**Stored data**
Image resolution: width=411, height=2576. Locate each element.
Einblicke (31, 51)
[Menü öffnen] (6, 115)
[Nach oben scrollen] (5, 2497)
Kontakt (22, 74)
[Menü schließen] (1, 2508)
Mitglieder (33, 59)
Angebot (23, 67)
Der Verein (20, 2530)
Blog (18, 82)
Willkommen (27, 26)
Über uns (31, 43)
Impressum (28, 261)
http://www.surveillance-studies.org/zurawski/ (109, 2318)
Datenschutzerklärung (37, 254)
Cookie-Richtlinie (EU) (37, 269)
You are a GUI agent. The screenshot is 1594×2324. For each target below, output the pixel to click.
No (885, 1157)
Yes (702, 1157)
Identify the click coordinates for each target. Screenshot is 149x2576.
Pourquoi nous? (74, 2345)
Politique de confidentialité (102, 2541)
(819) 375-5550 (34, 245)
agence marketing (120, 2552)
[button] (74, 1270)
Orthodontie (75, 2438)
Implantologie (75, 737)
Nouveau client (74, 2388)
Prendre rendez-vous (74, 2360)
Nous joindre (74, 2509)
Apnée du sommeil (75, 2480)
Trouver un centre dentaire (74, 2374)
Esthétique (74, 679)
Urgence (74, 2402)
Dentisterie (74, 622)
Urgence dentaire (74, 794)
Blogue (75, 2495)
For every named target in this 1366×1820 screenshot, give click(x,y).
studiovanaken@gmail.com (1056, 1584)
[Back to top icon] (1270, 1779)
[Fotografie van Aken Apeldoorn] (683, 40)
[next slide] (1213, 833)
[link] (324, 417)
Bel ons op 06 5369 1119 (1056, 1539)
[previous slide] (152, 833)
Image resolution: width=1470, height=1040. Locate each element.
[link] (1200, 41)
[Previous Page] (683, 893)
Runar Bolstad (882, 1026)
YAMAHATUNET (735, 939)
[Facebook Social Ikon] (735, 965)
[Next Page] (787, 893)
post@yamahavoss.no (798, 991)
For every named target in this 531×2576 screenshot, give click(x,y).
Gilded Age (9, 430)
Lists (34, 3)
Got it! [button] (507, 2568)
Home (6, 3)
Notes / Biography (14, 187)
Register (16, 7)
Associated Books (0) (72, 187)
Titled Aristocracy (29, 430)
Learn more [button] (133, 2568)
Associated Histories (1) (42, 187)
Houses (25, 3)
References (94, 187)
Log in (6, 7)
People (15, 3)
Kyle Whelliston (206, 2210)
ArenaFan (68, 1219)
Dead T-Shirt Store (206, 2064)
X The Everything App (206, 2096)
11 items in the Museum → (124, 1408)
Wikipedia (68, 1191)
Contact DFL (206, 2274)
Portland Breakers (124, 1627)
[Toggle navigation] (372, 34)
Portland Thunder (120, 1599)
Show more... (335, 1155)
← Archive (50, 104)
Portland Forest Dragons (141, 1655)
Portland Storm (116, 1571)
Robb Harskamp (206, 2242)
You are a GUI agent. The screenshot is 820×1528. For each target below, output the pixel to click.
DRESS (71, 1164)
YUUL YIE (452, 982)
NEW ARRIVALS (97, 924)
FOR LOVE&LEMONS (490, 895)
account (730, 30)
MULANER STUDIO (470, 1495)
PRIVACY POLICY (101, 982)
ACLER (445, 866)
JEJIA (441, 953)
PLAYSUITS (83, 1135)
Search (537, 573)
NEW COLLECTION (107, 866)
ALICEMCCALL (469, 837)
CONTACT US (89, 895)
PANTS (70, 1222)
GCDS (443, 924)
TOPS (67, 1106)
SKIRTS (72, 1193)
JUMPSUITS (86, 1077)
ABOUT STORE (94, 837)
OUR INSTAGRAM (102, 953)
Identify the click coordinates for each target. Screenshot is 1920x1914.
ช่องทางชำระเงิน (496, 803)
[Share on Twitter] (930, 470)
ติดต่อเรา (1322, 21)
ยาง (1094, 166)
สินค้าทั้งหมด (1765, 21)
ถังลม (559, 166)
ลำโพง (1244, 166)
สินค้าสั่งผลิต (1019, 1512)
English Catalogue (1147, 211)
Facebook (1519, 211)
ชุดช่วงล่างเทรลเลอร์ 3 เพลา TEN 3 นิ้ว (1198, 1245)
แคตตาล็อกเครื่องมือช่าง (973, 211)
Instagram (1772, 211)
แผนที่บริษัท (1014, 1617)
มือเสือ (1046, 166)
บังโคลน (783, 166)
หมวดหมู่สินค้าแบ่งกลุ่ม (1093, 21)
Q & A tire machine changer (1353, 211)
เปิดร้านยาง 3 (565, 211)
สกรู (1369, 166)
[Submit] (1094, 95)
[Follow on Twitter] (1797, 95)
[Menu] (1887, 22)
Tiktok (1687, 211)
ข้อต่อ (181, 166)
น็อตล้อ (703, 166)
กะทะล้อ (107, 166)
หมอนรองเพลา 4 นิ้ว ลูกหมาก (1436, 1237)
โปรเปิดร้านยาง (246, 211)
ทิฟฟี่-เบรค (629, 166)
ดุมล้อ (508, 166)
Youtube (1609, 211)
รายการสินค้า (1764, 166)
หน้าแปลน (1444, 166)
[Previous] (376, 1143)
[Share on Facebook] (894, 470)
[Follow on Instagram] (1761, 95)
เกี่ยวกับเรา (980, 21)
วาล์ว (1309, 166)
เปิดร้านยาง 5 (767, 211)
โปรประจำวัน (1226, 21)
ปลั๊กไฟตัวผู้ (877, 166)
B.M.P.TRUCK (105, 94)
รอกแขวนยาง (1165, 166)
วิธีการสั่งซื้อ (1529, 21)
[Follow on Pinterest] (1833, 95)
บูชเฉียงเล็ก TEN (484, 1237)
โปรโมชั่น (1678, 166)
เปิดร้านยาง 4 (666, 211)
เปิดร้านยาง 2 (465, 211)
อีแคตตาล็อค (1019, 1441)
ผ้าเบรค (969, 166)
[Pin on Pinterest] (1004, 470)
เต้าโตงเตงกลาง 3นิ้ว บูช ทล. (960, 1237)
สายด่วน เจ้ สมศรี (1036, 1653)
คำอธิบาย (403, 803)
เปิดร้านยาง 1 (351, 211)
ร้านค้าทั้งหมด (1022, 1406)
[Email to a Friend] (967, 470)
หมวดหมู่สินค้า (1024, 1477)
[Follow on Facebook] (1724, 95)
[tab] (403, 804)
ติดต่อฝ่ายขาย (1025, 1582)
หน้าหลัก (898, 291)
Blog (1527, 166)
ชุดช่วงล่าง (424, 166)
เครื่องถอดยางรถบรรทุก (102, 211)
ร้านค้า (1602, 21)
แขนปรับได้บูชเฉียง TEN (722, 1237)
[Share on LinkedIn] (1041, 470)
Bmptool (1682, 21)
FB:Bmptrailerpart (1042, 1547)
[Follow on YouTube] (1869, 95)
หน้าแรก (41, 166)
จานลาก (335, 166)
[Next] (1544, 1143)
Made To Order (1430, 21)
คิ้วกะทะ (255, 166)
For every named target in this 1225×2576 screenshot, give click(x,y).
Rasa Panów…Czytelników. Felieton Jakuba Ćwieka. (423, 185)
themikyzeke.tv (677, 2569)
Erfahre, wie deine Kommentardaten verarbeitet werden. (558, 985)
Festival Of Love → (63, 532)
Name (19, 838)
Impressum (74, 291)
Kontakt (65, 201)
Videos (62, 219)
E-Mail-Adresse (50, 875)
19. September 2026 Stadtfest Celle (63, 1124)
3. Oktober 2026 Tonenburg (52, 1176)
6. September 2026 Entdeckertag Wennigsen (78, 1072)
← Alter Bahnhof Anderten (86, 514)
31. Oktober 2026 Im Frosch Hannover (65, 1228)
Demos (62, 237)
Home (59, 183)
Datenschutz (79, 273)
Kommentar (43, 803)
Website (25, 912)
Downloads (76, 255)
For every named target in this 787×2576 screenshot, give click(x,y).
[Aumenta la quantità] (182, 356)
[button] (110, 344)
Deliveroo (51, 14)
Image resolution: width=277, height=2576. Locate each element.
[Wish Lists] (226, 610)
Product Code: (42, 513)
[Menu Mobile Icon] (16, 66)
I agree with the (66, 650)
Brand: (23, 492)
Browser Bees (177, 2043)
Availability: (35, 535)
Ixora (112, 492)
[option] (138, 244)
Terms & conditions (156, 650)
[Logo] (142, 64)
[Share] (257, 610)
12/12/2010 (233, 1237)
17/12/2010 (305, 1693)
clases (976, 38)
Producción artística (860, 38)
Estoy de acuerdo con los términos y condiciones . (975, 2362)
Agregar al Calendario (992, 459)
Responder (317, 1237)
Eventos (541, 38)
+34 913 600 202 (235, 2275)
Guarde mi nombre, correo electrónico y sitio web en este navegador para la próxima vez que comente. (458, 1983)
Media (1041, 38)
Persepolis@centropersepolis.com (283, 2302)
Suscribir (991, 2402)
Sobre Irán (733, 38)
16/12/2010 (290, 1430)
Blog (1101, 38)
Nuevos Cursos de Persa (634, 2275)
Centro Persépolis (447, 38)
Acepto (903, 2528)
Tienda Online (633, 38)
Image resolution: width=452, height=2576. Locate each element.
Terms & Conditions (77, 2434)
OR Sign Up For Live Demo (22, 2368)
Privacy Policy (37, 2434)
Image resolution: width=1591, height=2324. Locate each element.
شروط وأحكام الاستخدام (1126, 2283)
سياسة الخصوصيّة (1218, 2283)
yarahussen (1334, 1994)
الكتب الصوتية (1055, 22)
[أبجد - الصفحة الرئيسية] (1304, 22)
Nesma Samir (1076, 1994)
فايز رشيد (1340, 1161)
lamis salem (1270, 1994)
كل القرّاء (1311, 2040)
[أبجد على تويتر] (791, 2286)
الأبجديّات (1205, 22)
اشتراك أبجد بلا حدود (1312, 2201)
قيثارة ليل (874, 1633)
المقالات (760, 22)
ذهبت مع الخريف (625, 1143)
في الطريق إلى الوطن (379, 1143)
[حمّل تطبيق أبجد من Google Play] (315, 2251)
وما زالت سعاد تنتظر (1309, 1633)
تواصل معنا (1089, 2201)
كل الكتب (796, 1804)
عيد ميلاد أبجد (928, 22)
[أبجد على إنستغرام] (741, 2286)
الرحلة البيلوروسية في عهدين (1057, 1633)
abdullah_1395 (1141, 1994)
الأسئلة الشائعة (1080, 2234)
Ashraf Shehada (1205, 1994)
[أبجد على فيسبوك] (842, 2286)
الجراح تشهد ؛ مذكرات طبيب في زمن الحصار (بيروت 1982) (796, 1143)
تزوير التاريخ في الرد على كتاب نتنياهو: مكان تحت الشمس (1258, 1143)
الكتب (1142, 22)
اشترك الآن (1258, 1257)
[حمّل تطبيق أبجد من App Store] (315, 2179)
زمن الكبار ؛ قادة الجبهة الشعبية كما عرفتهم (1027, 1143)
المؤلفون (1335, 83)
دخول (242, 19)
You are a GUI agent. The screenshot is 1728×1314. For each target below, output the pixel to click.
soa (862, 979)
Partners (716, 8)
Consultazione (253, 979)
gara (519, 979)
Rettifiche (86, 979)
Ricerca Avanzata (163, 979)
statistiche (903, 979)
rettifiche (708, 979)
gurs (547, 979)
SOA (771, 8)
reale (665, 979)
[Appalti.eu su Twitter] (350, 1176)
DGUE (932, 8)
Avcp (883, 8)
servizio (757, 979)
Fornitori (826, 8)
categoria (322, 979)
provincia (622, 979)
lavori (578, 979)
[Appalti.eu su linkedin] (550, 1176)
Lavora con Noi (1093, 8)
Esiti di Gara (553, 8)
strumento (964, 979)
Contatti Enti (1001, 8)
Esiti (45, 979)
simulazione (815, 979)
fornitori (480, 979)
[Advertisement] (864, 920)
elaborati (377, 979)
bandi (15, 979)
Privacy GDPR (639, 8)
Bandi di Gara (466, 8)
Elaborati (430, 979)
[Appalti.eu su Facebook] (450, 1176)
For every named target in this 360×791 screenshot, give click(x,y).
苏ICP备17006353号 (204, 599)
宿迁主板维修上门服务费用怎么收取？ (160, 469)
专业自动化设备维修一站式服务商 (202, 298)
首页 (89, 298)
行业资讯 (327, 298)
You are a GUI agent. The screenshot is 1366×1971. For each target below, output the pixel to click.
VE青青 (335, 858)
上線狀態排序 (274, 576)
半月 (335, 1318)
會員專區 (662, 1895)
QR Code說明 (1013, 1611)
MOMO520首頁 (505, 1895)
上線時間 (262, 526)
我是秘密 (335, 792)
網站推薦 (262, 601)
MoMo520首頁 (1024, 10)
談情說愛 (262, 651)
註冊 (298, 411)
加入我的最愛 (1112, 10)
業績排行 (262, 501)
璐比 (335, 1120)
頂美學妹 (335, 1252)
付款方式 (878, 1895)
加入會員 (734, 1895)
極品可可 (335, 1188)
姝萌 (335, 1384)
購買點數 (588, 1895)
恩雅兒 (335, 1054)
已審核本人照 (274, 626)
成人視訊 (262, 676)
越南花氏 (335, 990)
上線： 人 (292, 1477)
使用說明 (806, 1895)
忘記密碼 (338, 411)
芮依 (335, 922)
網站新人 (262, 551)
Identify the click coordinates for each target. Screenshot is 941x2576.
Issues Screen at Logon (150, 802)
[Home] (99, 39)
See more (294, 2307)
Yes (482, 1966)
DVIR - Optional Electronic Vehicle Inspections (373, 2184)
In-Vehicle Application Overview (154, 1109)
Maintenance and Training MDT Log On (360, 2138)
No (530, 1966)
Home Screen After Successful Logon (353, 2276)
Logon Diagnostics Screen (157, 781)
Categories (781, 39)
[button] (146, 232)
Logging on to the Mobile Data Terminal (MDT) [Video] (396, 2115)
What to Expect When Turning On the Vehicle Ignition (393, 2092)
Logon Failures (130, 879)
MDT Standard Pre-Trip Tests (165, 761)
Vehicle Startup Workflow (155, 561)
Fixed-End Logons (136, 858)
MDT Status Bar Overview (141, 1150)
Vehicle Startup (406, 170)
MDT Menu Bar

**TASK BRIEF**
Find "6. September 2026" in the entries above and copy that whole line exactly, then each line after it through the line that contains "[أبجد على فيسبوك] (842, 2286)".

**RESULT OF THE TASK**
6. September 2026 Entdeckertag Wennigsen (78, 1072)
← Alter Bahnhof Anderten (86, 514)
31. Oktober 2026 Im Frosch Hannover (65, 1228)
Demos (62, 237)
Home (59, 183)
Datenschutz (79, 273)
Kommentar (43, 803)
Website (25, 912)
Downloads (76, 255)
For every named target in this 787×2576 screenshot, give click(x,y).
[Aumenta la quantità] (182, 356)
[button] (110, 344)
Deliveroo (51, 14)
Image resolution: width=277, height=2576. Locate each element.
[Wish Lists] (226, 610)
Product Code: (42, 513)
[Menu Mobile Icon] (16, 66)
I agree with the (66, 650)
Brand: (23, 492)
Browser Bees (177, 2043)
Availability: (35, 535)
Ixora (112, 492)
[option] (138, 244)
Terms & conditions (156, 650)
[Logo] (142, 64)
[Share] (257, 610)
12/12/2010 (233, 1237)
17/12/2010 (305, 1693)
clases (976, 38)
Producción artística (860, 38)
Estoy de acuerdo con los términos y condiciones . (975, 2362)
Agregar al Calendario (992, 459)
Responder (317, 1237)
Eventos (541, 38)
+34 913 600 202 (235, 2275)
Guarde mi nombre, correo electrónico y sitio web en este navegador para la próxima vez que comente. (458, 1983)
Media (1041, 38)
Persepolis@centropersepolis.com (283, 2302)
Suscribir (991, 2402)
Sobre Irán (733, 38)
16/12/2010 (290, 1430)
Blog (1101, 38)
Nuevos Cursos de Persa (634, 2275)
Centro Persépolis (447, 38)
Acepto (903, 2528)
Tienda Online (633, 38)
Image resolution: width=452, height=2576. Locate each element.
Terms & Conditions (77, 2434)
OR Sign Up For Live Demo (22, 2368)
Privacy Policy (37, 2434)
Image resolution: width=1591, height=2324. Locate each element.
شروط وأحكام الاستخدام (1126, 2283)
سياسة الخصوصيّة (1218, 2283)
yarahussen (1334, 1994)
الكتب الصوتية (1055, 22)
[أبجد - الصفحة الرئيسية] (1304, 22)
Nesma Samir (1076, 1994)
فايز رشيد (1340, 1161)
lamis salem (1270, 1994)
كل القرّاء (1311, 2040)
[أبجد على تويتر] (791, 2286)
الأبجديّات (1205, 22)
اشتراك أبجد بلا حدود (1312, 2201)
قيثارة ليل (874, 1633)
المقالات (760, 22)
ذهبت مع الخريف (625, 1143)
في الطريق إلى الوطن (379, 1143)
[حمّل تطبيق أبجد من Google Play] (315, 2251)
وما زالت سعاد تنتظر (1309, 1633)
تواصل معنا (1089, 2201)
كل الكتب (796, 1804)
عيد ميلاد أبجد (928, 22)
[أبجد على إنستغرام] (741, 2286)
الرحلة البيلوروسية في عهدين (1057, 1633)
abdullah_1395 (1141, 1994)
الأسئلة الشائعة (1080, 2234)
Ashraf Shehada (1205, 1994)
[أبجد على فيسبوك] (842, 2286)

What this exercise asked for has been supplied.